Saunas have been used as relaxing, therapeutic tools for centuries; maybe all you need is to turn back to this simple technology to find the rest and rejuvenation you deserve.
From disease prevention to improved cognitive and mental health, regularly sitting in your sauna offers a wide variety of health benefits. Luckily, this long list of how saunas improve quality of life also includes better sleep. It’s always a good idea to check with your doctor before using a sauna for any reason.
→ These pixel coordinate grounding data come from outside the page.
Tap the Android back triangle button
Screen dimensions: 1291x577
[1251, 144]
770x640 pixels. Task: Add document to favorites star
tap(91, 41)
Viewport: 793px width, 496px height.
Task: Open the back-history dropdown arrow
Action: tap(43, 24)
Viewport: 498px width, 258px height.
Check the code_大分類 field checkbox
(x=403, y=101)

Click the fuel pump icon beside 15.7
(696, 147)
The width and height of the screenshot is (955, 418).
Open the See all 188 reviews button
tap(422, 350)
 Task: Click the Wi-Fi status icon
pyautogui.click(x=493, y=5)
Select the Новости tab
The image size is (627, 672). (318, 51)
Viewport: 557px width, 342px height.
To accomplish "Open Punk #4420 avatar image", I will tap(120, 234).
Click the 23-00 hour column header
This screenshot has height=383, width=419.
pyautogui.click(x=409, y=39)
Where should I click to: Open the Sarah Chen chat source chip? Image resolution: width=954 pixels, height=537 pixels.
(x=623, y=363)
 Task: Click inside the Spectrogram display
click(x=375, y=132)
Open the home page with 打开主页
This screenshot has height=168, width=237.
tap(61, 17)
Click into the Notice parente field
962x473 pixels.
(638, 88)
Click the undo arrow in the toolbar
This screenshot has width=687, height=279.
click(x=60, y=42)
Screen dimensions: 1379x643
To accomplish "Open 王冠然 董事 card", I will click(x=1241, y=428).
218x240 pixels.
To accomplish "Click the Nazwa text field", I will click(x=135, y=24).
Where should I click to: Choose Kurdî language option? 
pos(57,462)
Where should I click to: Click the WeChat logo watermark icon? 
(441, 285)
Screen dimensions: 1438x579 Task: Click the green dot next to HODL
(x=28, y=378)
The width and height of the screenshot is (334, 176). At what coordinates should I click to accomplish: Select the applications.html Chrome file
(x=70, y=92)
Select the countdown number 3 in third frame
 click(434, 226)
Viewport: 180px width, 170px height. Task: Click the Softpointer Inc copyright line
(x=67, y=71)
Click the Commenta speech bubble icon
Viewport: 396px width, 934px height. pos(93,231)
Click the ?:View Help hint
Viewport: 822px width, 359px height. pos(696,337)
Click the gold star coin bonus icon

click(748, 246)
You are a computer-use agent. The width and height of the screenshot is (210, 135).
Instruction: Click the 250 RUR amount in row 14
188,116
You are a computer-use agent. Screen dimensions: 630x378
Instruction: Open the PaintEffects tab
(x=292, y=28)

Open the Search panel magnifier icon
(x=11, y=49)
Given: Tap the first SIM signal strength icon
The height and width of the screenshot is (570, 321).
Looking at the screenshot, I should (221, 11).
Before you go to bed, your body temperature naturally drops, which helps signal that it’s time for some R & R. Interestingly, sitting in a hot sauna about an hour and a half before bed can help speed up this process by initiating body cooling. Just make sure you give your body time to drop its temperature and turn your home thermostat to a setting that supports winding down.
Chronic pain can be a reason people don’t get enough sleep. And to make matters worse, sleeping less can lead to worse pain. The good news is that researchers have found that sitting in a sauna can help reduce pain by increasing blood flow. That means sitting in a sauna before bed might help you experience luxurious, pain-free shut-eye.
Stress Relief & Relaxation
Saunas are most commonly used as a tool for stress release and relaxation. While the stress response can vary, some research indicates that regular visits to the sauna can decrease levels of the hormone associated with stress, cortisol. High cortisol levels may lead to insomnia, so it’s best to keep this hormone balanced, especially in the evening hours.
Sauna Users Report Better Sleep
In a global survey of almost 500 sauna users, people reported improved sleep and mental well-being as some of their favorite benefits of sauna use.
No matter what keeps you from getting the sleep you deserve, there is a good chance that time in the heat can help. Instead of counting sheep, try climbing into your sauna about an hour and a half before bedtime every night and see if it helps relax you into a deep slumber.